Dans le Hall B, le spectromètre à grande acceptance CLAS est entièrement refondu pour devenir CLAS12, un nouveau spectromètre adapté à la mesure de réactions exclusives à grand moment transféré, notamment le DVCS, les faibles sections efficaces étant compensées par une luminosité sans précédent. Ce nouveau spectromètre comprend deux sous-ensembles : un détecteur central et un détecteur vers l’avant. Le détecteur central, entourant la cible et placé à l’intérieur d’un champ magnétique solénoïdal de 5 teslas, permet de détecter les particules à grand angle (35° à 125°) et de faible énergie. Le détecteur central comprend successivement à partir de la cible un trajectographe central, un compteur de temps de vol et un compteur à neutrons. Le détecteur vers l’avant permet la détection des particules entre 5 et 35°, et est composé de chambres à dérives dans un champ toroïdal, des compteurs Tcherenkov, un compteur à temps de vol et enfin des calorimètres électromagnétiques.
La contribution de l’Irfu au spectromètre CLAS12 s’est focalisée sur le trajectographe central, inclus dans le détecteur central. Une première partie comporte un ensemble cylindrique de 3 doubles couches de Micromegas qui complètent des détecteurs Silicium développés par Jefferson Lab et situés juste autour de la cible : c’est le Micromegas Vertex Tracker ou MVT. Une deuxième partie, à la frontière entre les détecteurs centraux et vers l’avant, comporte 3 doubles couches de détecteurs Micromegas circulaires plans perpendiculaires à la direction du faisceau pour la reconstruction des traces des particules émises entre 5 et 35° : c’est le Forward Micromegas Tracker ou FMT.

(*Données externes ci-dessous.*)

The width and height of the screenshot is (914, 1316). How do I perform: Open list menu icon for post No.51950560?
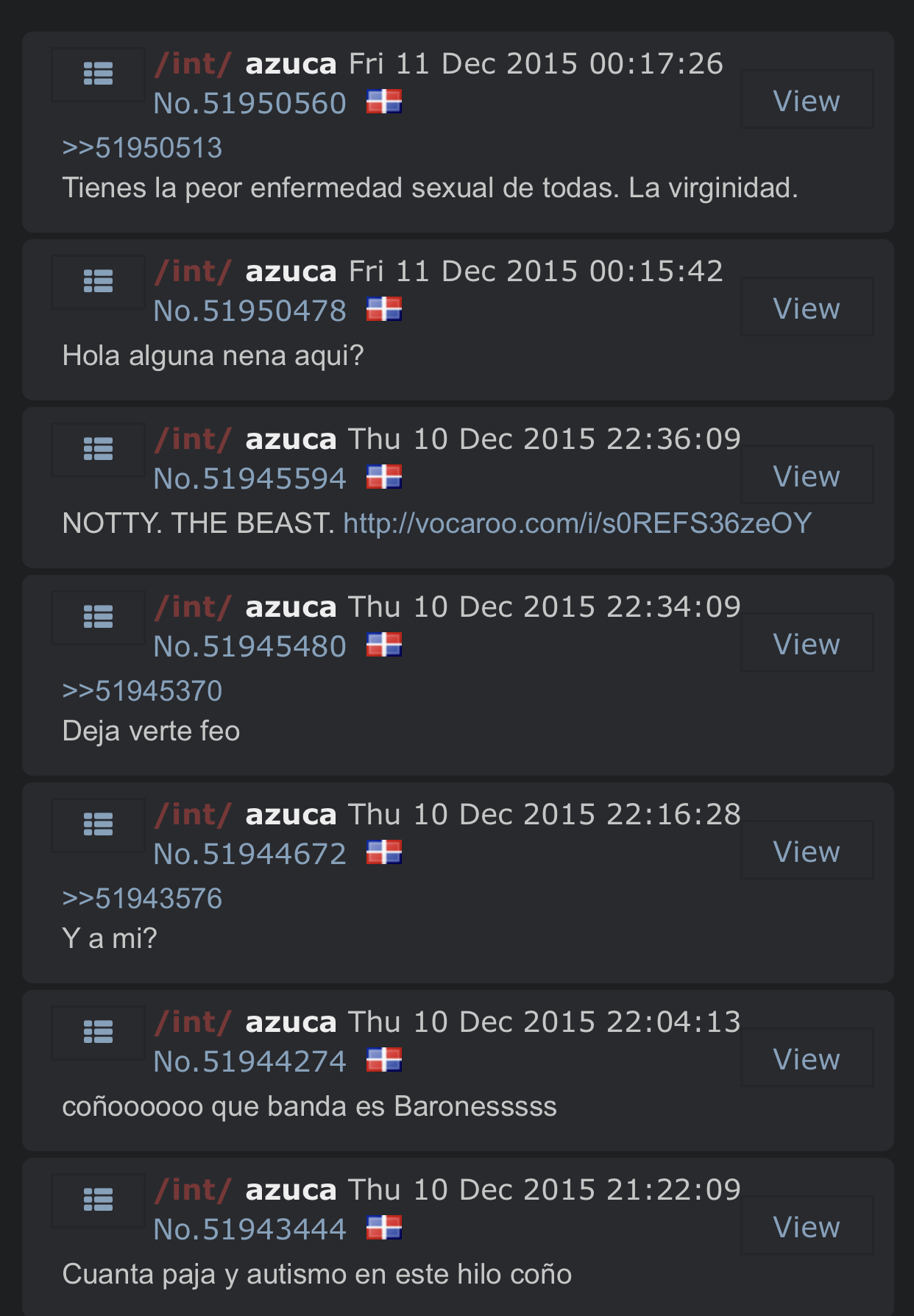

Figure 4: Trajectographe Micromegas à Jefferson Lab fin 2017, avec l'équipe Irfu lors de l'installation.
Le MVT, du fait de l’utilisation de détecteurs souples et donc de sa géométrie cylindrique est le fruit de plus de 10 ans de R&D à l’Irfu, menée grâce à l’atelier MPGD (Micro-Pattern Gas Detector) du DEDIP où les premiers détecteurs Micromegas courbes ont été fabriqués. La transparence aux particules des Micromegas courbes et minces est une contrainte de ce projet, leur longueur de radiation est de l’ordre de 0.4 %.
L’ensemble MVT et FMT forme une surface de 4m² de détection avec 24000 pistes, lues par une électronique dédiée également développée à l’Irfu, l’ASIC DREAM et sa carte frontale, qui permettent l’enregistrement des données de détecteurs à la capacité élevée, et ceci sans temps mort. Enfin, l’ensemble mécanique de soutien interne se devait d’être le plus transparent possible aux particules et a été conçu majoritairement en fibres de carbone montées sur un tube de support où sont installés les six boitiers comprenant les 48 cartes frontales de l’électronique de lecture. La contrainte d’éloignement entre les détecteurs et l’électronique de lecture à conduit à une R&D pour l’utilisation de câbles à faible capacité. Les détecteurs sont lus à travers des câbles micro coaxiaux, de 1.5 m à 2.2 m de longueur, avec une capacité linéique de 40 pF/m.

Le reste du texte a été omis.